Editor’s Note: This article is adapted from a presentation that Mr. Avellanet made in a webcast on April 7, 2011. This program is available here.
Data integrity is critical to regulatory compliance, and the fundamental reason for 21 CFR Part 11. This article outlines and summarizes strategies and requirements.
First you must understand what FDA requires in terms of data integrity, and what the real-world costs are, whether you are taking proactive or reactive steps. FDA uses the acronym ALCOA to define its expectations of electronic data. The “l” originally stood for legible, which dates back to the time when FDA was dealing with scanned documents. I’ve updated it to “long lasting.”
In addition, this is the definition of data integrity that FDA uses for internal training: “Data are of high quality if they are fit for their intended uses in operations, decision-making and planning . . . as data volume increases, the question of internal consistency within data becomes paramount….”

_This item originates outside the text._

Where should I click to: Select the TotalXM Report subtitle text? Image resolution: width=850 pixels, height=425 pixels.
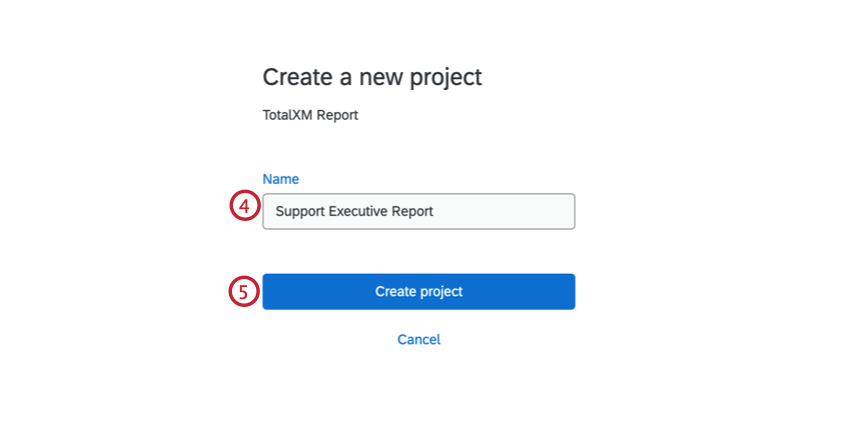tap(310, 115)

Following are the regulations that are critical to pharma and biopharma manufacturing.
• 21 CFR 11
• 21 CFR 58
• 21 CFR 201
• 21 CFR 202 & 203
• 21 CFR 210
• 21 CFR 211
• 21 CFR 600 (biologics only)
• 21 CFR 601 (biologics only)
• 21 CFR 610 (biologics only)
• 21 CFR 820 (combo devices only)
• 21 CFR 803 (combo devices only)
• 21 CFR 806 (combo devices only)
• Application Integrity Policy (AIP)
The Application Integrity Policy is what FDA pulls up when it has questions about a manufacturer’s electronic data. Note that electronic information includes everything, such as emails, adverse events reports, complaints, batch records, quality control records—everything that’s stored electronically.
When FDA invokes the AIP, the Agency is, in effect, saying, “We have concerns. We want to review everything this company has submitted, whether an additional application request, or request for a change in manufacturing.” If FDA invokes this policy, you can expect an inspection. Not only will you have an inspection, but that inspection will focus closely on how you are controlling electronic records—i.e., it will focus on Part 11.
What Warning Letters Tell Us
Some excerpts from FDA Warning Letters from a few years ago provide a better understanding of what the Agency is driving at with data integrity.
• January 2008: “It was observed that the data stored on the computer can be deleted, removed, transferred, renamed or altered [without control].”
• April 2008: “There is no audit trail or log of data changes that are made to the information in the database. Data cannot be verified against source records, since such records are not maintained.”
In such cases, data can’t be verified because the original source records (e.g., certificate of analysis) have been scanned in and then thrown away. As a result, I have no way of knowing whether or not this is the original. Anyone can go into Adobe and change the record. Thus, FDA says, you have no tracking or controls on this, so we cannot rely on it.
Below are excerpts from some more recent Warning Letters, from last year. Note the focus on record accuracy:
• May 2010: “Your firm failed to check the accuracy of the input to and output from the computer or related systems of formulas or other records or data and establish the degree and frequency of input/output verifications.”
• April 2010: “Your firm's laboratory analysts have the ability to access and delete raw chromatographic data . . . Due to this unrestrictive access, there is no assurance that laboratory records and raw data are accurate and valid.”
In the last example, FDA says there is no assurance of accuracy or validity. . . . The Agency has to stand in for the public, and cannot trust the data.
What the Agency is driving with Part 11 is the need for data to be trustworthy. Here are some of the questions that FDA inspectors are trained to ask about data control. They are all framed in common sense:
• Are original data entered directly into an electronic record at the time of collection or are data transcribed from paper records into an electronic record?
• Are there edit checks and data logic checks for acceptable ranges of values?
• How are the data secured in case of disasters, e.g., power failure? Are there contingency plans and backup files?
• Are there controls in place to prevent, detect, and mitigate effects of computer viruses on data and software?
• Are there records of critical computerized systems maintenance?
• Are there written procedures (SOPs and guidelines) to assure the integrity of safety and efficacy data?
• Are there records describing the names of authorized personnel, their titles, and a description of their access privileges to the data?
• How are the data transmitted from the firm to/from its suppliers?
Remember that Part 11 was introduced quite a while ago, before FDA could envision computing’s limits. Today, Apple’s iPhone contains more computing power than all of the computers worldwide in 1990. Remember that regulators are not concerned with technology integrity, but rather record integrity.